Elle se diffuse ensuite dans le reste du monde : en Chine par exemple, en 1914, elle est enseignée dans les écoles, dans une volonté de rupture avec les anciennes salutations devant marquer la hiérarchie sociale. Désormais, la poignée de main symbolise un idéal démocratique égalitaire, que veut promouvoir la jeune République de Chine. En France, après la Première Guerre mondiale, alors que l’américanisation des mœurs et l’union sacrée des classes sociales ont gagné le pays, ce geste s’impose dans la vie quotidienne. Adieu d’un soldat américain pendant la Première Guerre mondiale.

Au xxe siècle, la poignée de main s’installe aussi dans le champ médiatique, notamment lors des rencontres entre chefs d’État et des évènements sportifs, matérialisant ainsi une égalité de principe entre chaque pays.

Poignées droitières

Beaucoup de ces poignées de mains sont droitières.

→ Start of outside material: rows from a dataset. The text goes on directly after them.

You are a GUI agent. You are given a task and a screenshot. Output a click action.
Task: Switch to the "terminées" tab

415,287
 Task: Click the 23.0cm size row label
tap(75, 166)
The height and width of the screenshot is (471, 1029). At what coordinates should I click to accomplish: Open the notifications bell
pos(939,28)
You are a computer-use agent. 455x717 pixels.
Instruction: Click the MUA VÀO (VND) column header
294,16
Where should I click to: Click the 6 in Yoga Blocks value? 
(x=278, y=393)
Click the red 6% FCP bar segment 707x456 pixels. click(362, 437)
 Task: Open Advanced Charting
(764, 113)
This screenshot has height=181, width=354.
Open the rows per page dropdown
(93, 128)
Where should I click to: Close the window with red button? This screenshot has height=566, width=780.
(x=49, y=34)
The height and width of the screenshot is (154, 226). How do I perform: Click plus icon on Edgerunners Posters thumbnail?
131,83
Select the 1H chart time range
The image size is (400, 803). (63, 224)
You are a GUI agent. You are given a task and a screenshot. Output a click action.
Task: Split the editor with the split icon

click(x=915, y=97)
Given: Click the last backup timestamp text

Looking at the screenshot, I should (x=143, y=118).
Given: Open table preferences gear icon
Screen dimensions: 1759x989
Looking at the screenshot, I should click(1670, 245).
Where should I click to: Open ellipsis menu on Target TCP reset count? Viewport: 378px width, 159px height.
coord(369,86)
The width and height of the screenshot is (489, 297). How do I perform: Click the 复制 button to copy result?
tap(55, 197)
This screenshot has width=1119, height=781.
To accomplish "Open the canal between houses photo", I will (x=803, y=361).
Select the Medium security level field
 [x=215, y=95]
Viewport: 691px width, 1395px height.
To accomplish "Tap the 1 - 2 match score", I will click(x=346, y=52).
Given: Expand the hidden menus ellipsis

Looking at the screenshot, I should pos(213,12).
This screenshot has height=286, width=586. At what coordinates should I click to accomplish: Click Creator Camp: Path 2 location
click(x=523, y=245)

Deux hypothèses, assez similaires toutefois, proposent par exemple une explication quant à l’origine de cette pratique :

  • selon la première hypothèse, qui remonte au temps des chevaliers, tendre la main droite (car tous les chevaliers étaient formés pour être droitiers), indiquait que l’on n’avait pas l’intention de dégainer son épée pour s’en servir contre la personne d’en face ;
  • selon la seconde hypothèse, la poignée de main permettait aux interlocuteurs de montrer qu’ils venaient sans arme qui aurait pu être cachée dans le poing ou la manche12,11.

Variantes

Des poignées de main particulières servent aussi de signe de ralliement à une communauté : les francs-maçons ont ainsi une poignée de main particulière entre eux. Parfois, la poignée de main est remplacée par une séquence plus ou moins longue ou élaborée de gestes comme se taper dans la main à plat avant de se taper les poings fermés et de se taper la poitrine à l’emplacement du cœur. Certains gestes sont parfois difficiles à accomplir, comme claquer des doigts simultanément tout en se serrant la main en claquant son pouce sur la main de l’autre. Les poignées de main de la main gauche restent exceptionnelles.

Hygiène

Lorsque la poignée de main lève des considérations d’hygiène, comme durant une épidémie, des alternatives peuvent être utilisées comme la salutation par le coude.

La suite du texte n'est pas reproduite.